A perda do pai é o começo do balanço da própria vida, porque, enquanto vivia, era mais fácil nele descarregar alguns fracassos e culpas.

A perda do pai é o início da significação. As palavras começam a fazer um estranho e novo sentido. 

A perda do pai começa a nos ensinar o valor do tempo: o que não fizemos, a visita deixada para depois, o gosto adiado, a advertência desdenhada, o convite abandonado sem resposta, o interesse desinteressado...tudo isso volta, massacrante, cobrando-nos o egoísmo.

Nosso primeiro exame de consciência verdadeiro começa quando o pai morre. Nosso encontro com a morte inaugura-se com a dele. Nossa primeira noite sem proteção consciente, dá-se quando ele já não está. E nunca somos mais sós que na primeira noite em que já não o temos.

O pai é o mistério enquanto vida e a revelação depois de morto. Num segundo, entendemos tudo o que, durante a vida, nele nos parecia uma gruta de mistérios. Seus objetos ganham vida, suas comidas preferidas passam a ter mais gosto, suas frases adquirem o sentido que só o tempo e a repetição outorgam às coisas.

A perda do pai dói muito! Isso é tudo. Para que querer saber por quê? O pai é o eu no outro. É dois em um, santíssima dualidade a proclamar o mistério e a glória de existir, dívida que com ele temos, sem nunca conseguir pagar, o que o faz por isso mesmo, sempre, muito melhor do que nós... 

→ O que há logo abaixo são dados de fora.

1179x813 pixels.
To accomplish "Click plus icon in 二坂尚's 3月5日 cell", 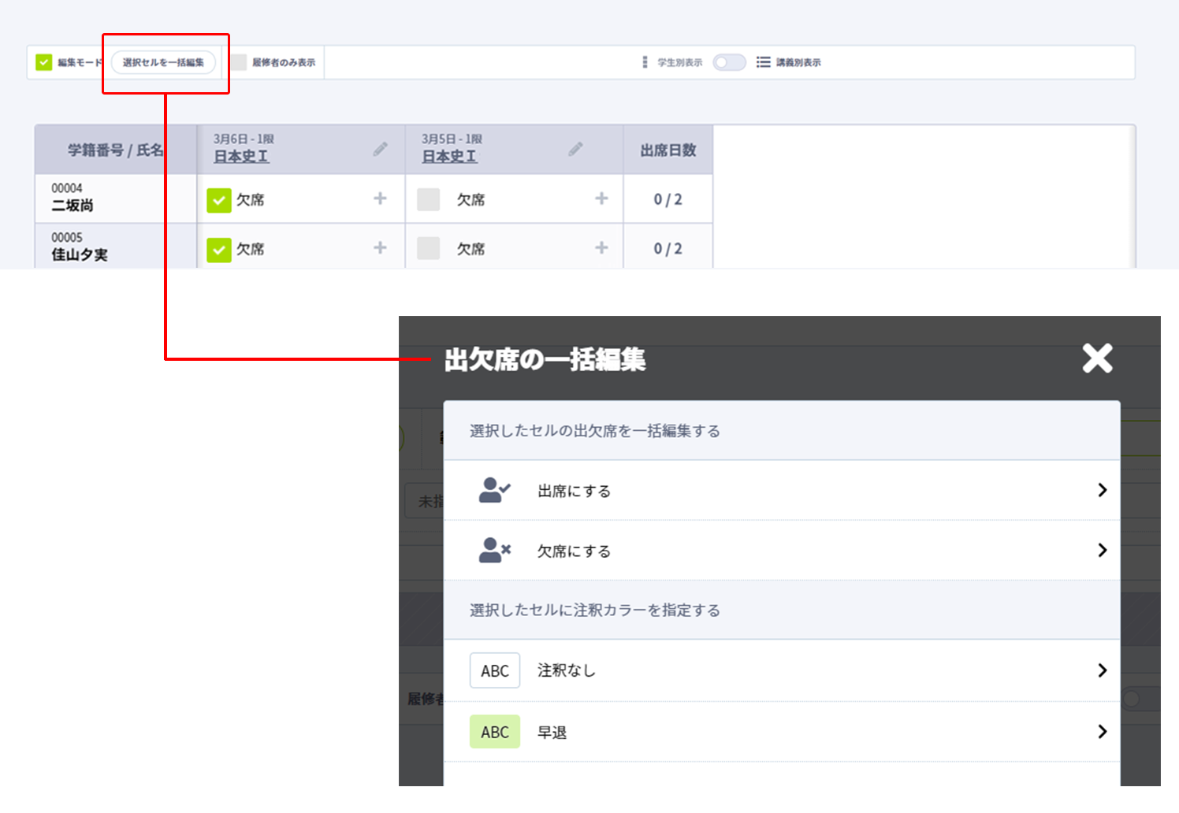I will pyautogui.click(x=601, y=199).
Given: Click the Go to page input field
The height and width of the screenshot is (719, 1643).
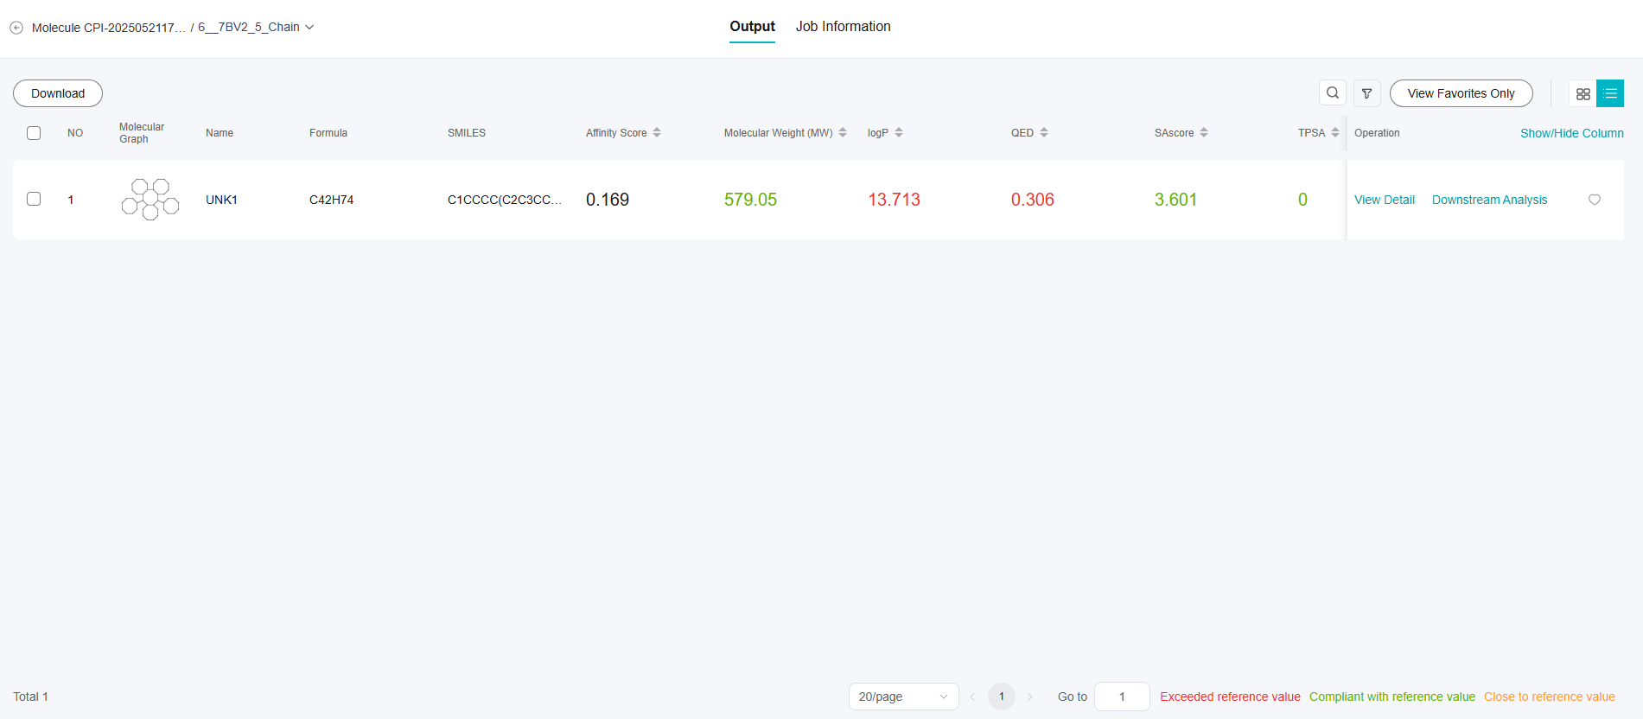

Nota do editor: foram desafiados os seguidores do blog, para que fizessem comentários sobre seus pais em particular, ou sobre o papel de todos os pais, no geral. O melhor comentário seria transformado no blog do Dia do Pais.

O Riva, com suas próprias palavras produziu uma bela homenagem ao seu pai. E ainda lançou mão do auxílio luxuoso de Paulo Alberto Moretzsohn Monteiro de Barros, mais conhecido por Artur da Távola, para enriquecer seu texto.

Não tinha como deixar de ser o escolhido. Valeu, Riva!

O texto de Artur da Távola é encontrável, entre outros, no seguinte sitio: http://www.riototal.com.br/coojornal/arturdatavola065.htm

2 comentários:

Ana Maria disse...

Linda homenagem, Riva. Nem precisava do texto do Arthur da Távola (que admiro muito).

Jorge Carrano disse...

Endosso a opinião da Ana Maria, caro Riva.
E tanto é verdade que foi o seu comentário no domingo anterior que se transformou no post do Dia dos Pais.